Arons and Solomon | November 29, 2017 | Articles
Divorce can be especially tough during the holidays.
Friends start posting their holiday “highlight reels” on social media, sentimental commercials are playing on the television, and it suddenly feels like everyone else is living inside of a Norman Rockwell painting.
Like many other aspects of divorce, the key to a successful holiday season is a willingness to accept change, plan ahead, and manage expectations. The holidays are a great time to create new traditions, but the “annual custody fight” shouldn’t be one of them.
It is highly recommended to incorporate a holiday parenting time schedule into your parenting plan.
Create a Holiday Visitation Schedule
A holiday visitation schedule is a plan that outlines where the children will go for all major holidays, birthdays, and school breaks. It is separate from the main custody arrangement.
Typically, parenting plans will have a “rotating holiday schedule,” which means each holiday alternates annually between parents.

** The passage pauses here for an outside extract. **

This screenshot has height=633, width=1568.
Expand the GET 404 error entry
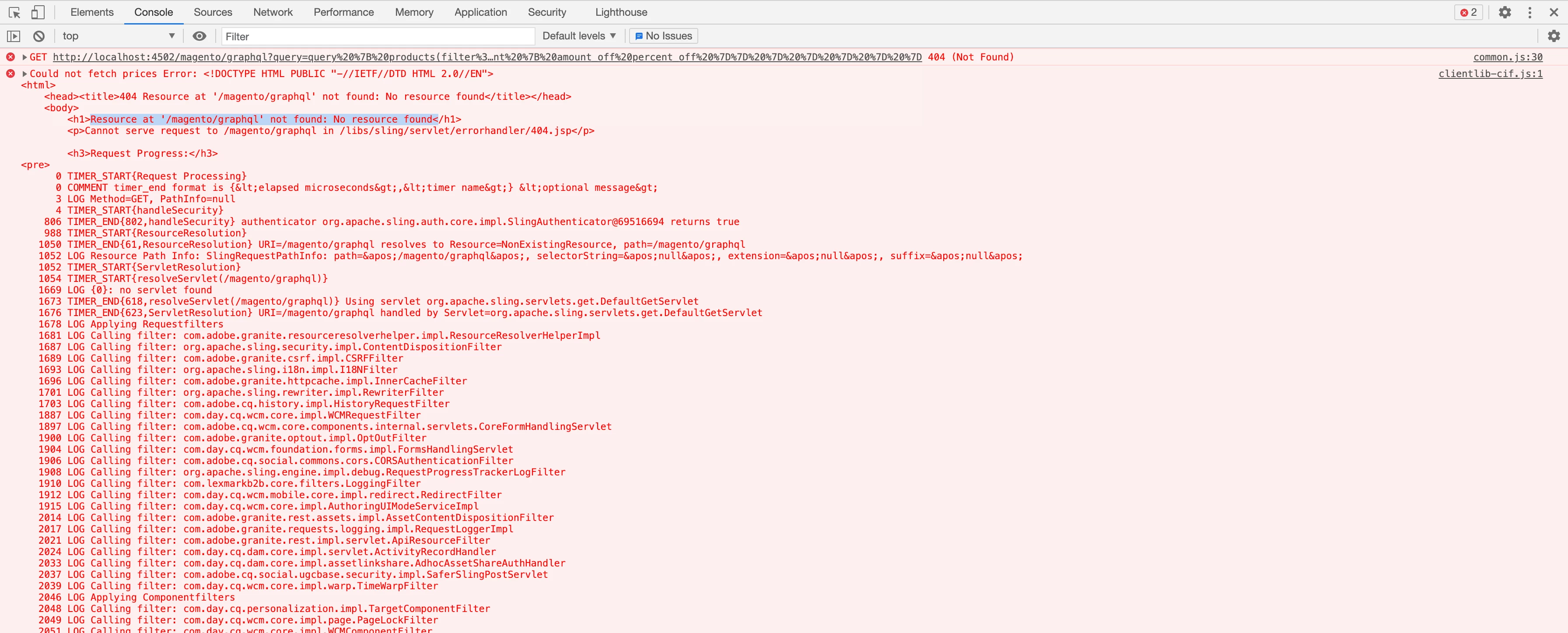[x=24, y=57]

For example: children spend Thanksgiving with Dad during the even years, and with Mom during the odd years.
Other options include: sharing time on a holiday, scheduling alternative dates for the “off-year” parent to celebrate a holiday, spending the holidays together, or splitting up the holidays accompanying a long weekend.
For example: the children spend Thanksgiving Day with Mom, but spend the following long weekend (Friday, Saturday, and Sunday) with Dad.

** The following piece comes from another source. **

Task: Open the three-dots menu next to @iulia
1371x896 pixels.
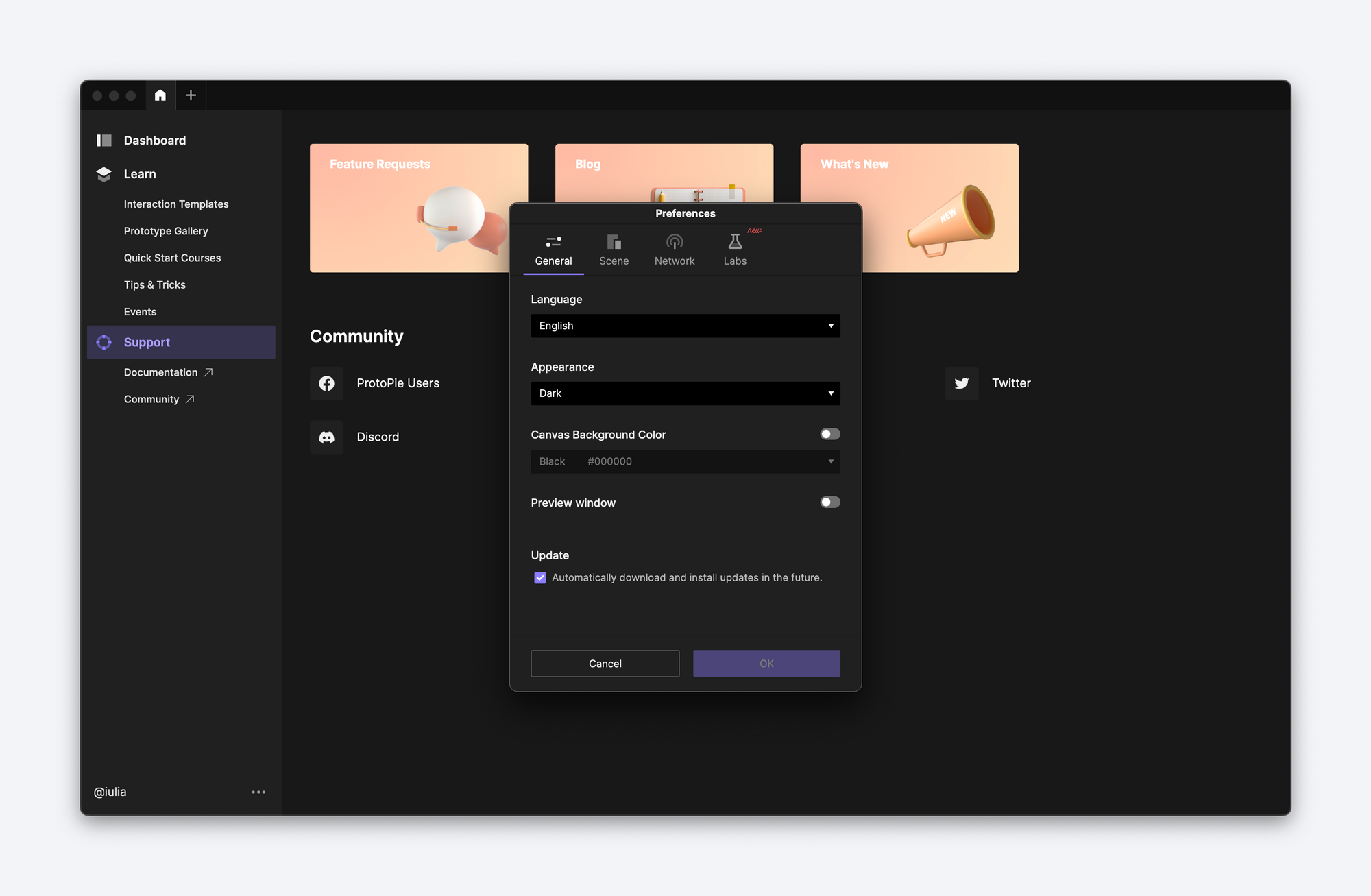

Some holidays are more meaningful to one parent than another. For this reason, a combination of different time-sharing approaches may work best in your schedule.
The more specific the holiday schedule, the better. Generally, plans should include pickup and dropoff times to minimize arguments over transportation and timing.
What Will the Children Enjoy?
The holiday visitation schedule exists to protect the best interests of your children. While dividing holidays in half sounds tempting, it may leave children sitting in traffic on Christmas.
Parents must consider how the plan will work in practice. The holiday schedule should be as equal as possible, but not at the expense of the children’s quality of life. Never put children in the position of having to choose between their parents.
Avoid Conflict, Plan Ahead
When it comes to divorce, uncertainty leads to conflict. The more unknowns, the more opportunities there are for dispute. Creating a holiday parenting time schedule keeps everyone on the same page, and allows both parents and children to emotionally prepare for the holiday season. With the stability of a plan, you can finally start making new traditions and cherished memories.
Communicate regularly with your ex-spouse, and always confirm holiday logistics in advance. In the event of a dispute, keep a copy of the holiday custody agreement handy.
If it’s done right, the only thing a parent will have to worry about is gift shopping.